Seit September 2007 wird in 154 verschiedenen Ländern das DELF-Programm (Diplôme d’Etudes en langue française) angeboten und dabei wird auf das Erlangen einer der wichtigsten französischen Zertifikate hingearbeitet, das es einem z.B. erleichtert, später in einem französischsprachigen Land zu studieren.

Am St.-Ursula-Gymnasium haben insgesamt  fünf Schülerinnen ihre Prüfung auf dem Niveau A2 absolviert und ein Schüler und eine Schülerin haben sich durch  B1 gekämpft. Die Vorbereitungen liefen bereits Anfang September zum Schuljahresbeginn, zunächst in Präsenz, auf Hochtouren. Es wurde gelesen, geschrieben und gesprochen, da der große Tag der schriftlichen Prüfung bereits regulär im Januar stattfinden sollte. Die mündliche Prüfung sollte ursprünglich im Februar stattfinden. Tja, bis dahin hatte aber noch niemand die Bekanntschaft mit dem zweiten Lockdown gemacht, welcher uns in NRW eine Woche vor den Weihnachtsferien ereilte.

Unsere Sitzungen fanden dann nur noch per Videochat statt, wobei wir unser Augenmerk auf den mündlichen Bereich setzten. Es wäre gelogen, wenn ich sagen würde, dass alles reibungslos ablief. Klar, wir alle hatten hin und wieder Verbindungsprobleme, aber es war doch sehr amüsant zu sehen, dass einige, just als sie zum Sprechen aufgefordert wurden, plötzlich rausflogen 🙂

Mit der Verlängerung des Lockdowns wurden die Prüfungen auf März verschoben und einige Tage später dann ganz abgesagt. Immer wieder wurde die Prüfung verschoben und wieder abgesagt. Dann kam die Idee, die mündliche Prüfung als Online-Prüfung zu gestalten. Die Bedingung hierfür war allerdings ein geöffneter Schulbetrieb. Jede/r von uns wartete auf die eine Nachricht, die uns endlich von der Ungewissheit erlösen sollte. Das monatelange „auf heißen Kohlen Sitzen“ entwickelte sich irgendwann zu  großer Ungeduld und niemand glaubte noch daran, jemals geprüft zu werden.

Am 9. und 12. Juni konnten dann endlich die Prüfungen stattfinden. Die mündliche Prüfung per Videokonferenz war zwar etwas ungewöhnlich, lief aber dank gut funktionierender Technik reibungslos ab!
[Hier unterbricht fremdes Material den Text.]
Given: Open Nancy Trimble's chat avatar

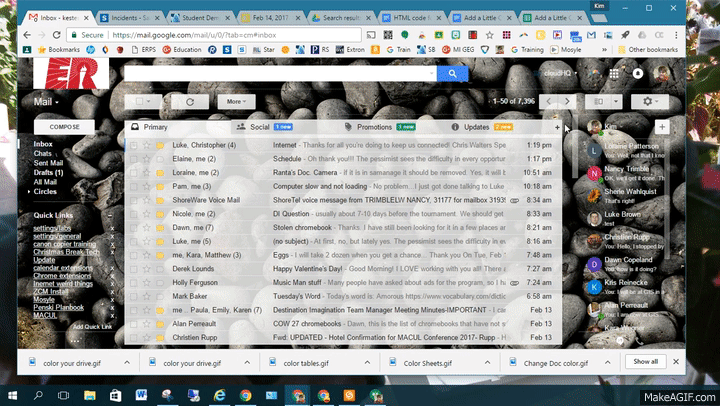Looking at the screenshot, I should 595,173.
Auch wenn die vergangenen Monate des Lernens sehr zeitintensiv und stressig waren, hat die ganze Situation jede/n von uns individuell gefördert und wir haben gelernt, die französische Sprache selbstbewusster zu sprechen. Auch unsere Geduld konnten wir nebenbei trainieren;-)

Geduldig warten wir nun auch noch auf die endgültigen Ergebnisse. Doch allein für die Teilnahme an der AG unter diesen turbulenten Bedingungen sollten wir ein Zertifikat erhalten;-)
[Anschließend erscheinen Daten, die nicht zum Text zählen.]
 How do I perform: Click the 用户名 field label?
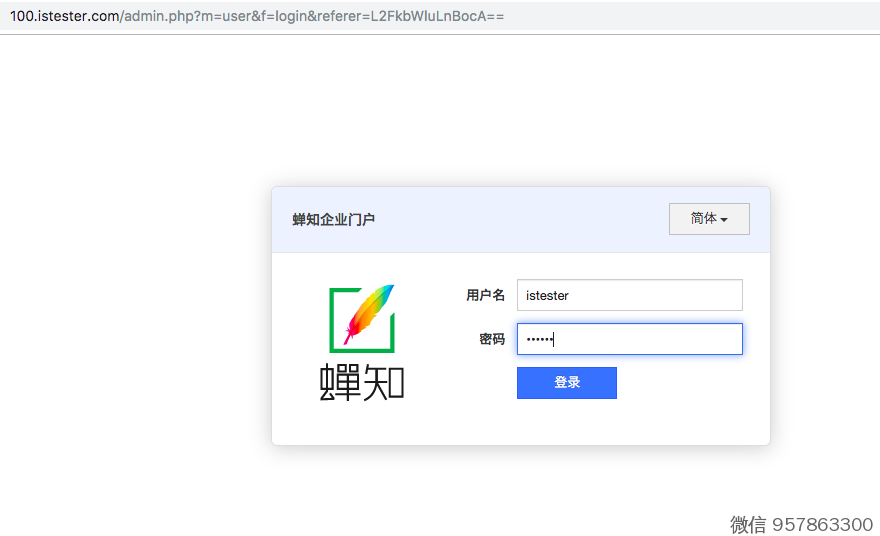[485, 295]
Ein großer Dank geht an unsere Lehrerin, mentale Unterstützerin und Koordinatorin Frau Niggemeier. Vielen Dank für Ihre Geduld und Mühen! Ein kleiner Fakt am Rande: Während Frau Niggemeier mindestens einmal im Monat mit der Dame des Institut français in Köln telefonierte, um neue Informationen zur Lage zu erhalten, haben sich die zwei Damen angefreundet und sich bald zum Kaffeetrinken verabredet;-)

Cagla Dural (EF)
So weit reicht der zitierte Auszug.